Когда мы достигли Сухой гривы, начинало уже светать. Флегонт Гаврилыч с Ваняткой и Василием пошли выслушивать соловьев, а мне посоветовали остаться здесь и ожидать их возвращения. Я опустился на траву и прилег. Утро было прелестное, теплое, так что я, одетый в легонький пиджак, не чувствовал ни малейшей свежести. Вокруг меня задорились сочные ландыши, белые, словно восковые, колокольчики которых наполняли воздух запахом горького миндаля. Пахло еще тополем от распускавшихся почек осокори. Я сорвал одну почку, растер ее пальцами… от нее так и пахло душистым тополем. Молодая, зеленая трава, успевшие отцвесть подснежники и фиалки, словно ковром, укрывали рыхлую лесную почву. Маленькие муравьи суетливо кишели вокруг, перелезали через листочки, копошились, хлопотали, взбирались на меня и, взобравшись, словно удивлялись и не могли сообразить, куда они попали и что именно лежит под их крохотными ножками. Словно распростертый сказочный богатырь, был я между ними и наводил на них ужас. Как раз надо мною черемуха раскидывала свои ветки. Она вся была покрыта только что распустившимися листочками, не успевшими еще достигнуть нормальной величины. Прошло минут десять, как вдруг что-то хрустнуло, зашумело, послышался веселый говор, раздались чьи-то шаги, шелест платья. Я приподнял голову и опять увидал знакомую нам парочку, так удачно прозванную «соловьятниками». Лысого толстяка с ними не было. Они прошли мимо, не заметив меня, и вскоре скрылись из виду. «Скоро же возвратились они из Покровского!» — подумал я. Соловьи так и заливались надо мной. Один пел как раз на той черемухе, под которой я лежал. Я глядел на соловья и убеждался, что, действительно, на заре они поют по вершинам, а по мере приближения солнечного восхода спускаются ниже и ниже. Мой соловей начал петь с макушки черемухи, а теперь спустился настолько низко, что я, кажется, мог бы достать его рукой. Но я лежал неподвижно и, притаив дыхание, слушал и восхищался.
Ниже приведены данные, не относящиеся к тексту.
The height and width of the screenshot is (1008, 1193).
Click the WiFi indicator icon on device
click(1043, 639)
— А ведь соловушек-то добрый! — послышался в кустах чей-то шепот.

— Добрый.

— Вишь как заливается!

— Давайте-ка его маленько потревожим.

— Не поймаешь, пожалуй, рано еще.

— Вона! Трое таких лодырей, да не поймают!..
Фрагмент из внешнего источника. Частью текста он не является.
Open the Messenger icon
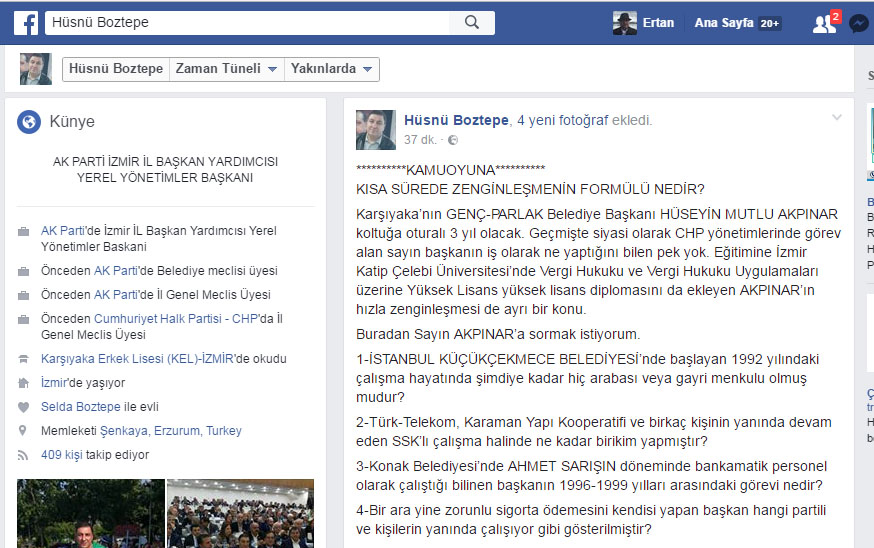This screenshot has width=874, height=548. pos(858,23)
Шепот замолк, послышался треск… соловей перепорхнул, исчез и замолк.

— Кто там? — спросил я.

Но треск раздался еще ближе, и вместо ответа я увидал перед собою Флегонта Гаврилыча, Василия и Ванятку.

— Пятерых выслушали и облюбовали-с! — проговорил Флегонт Гаврилыч и, сняв фуражку, поправил височки. — Ничего и этот, что над вами пел! Торопится маленько, а все-таки ничего-с…

— Неужели вы будете ловить его?

— А как же-с! Если такими соловьями брезгать, так кусакать нечего будет-с, — сострил Флегонт Гаврилыч и остротой этой возбудил общий хохот.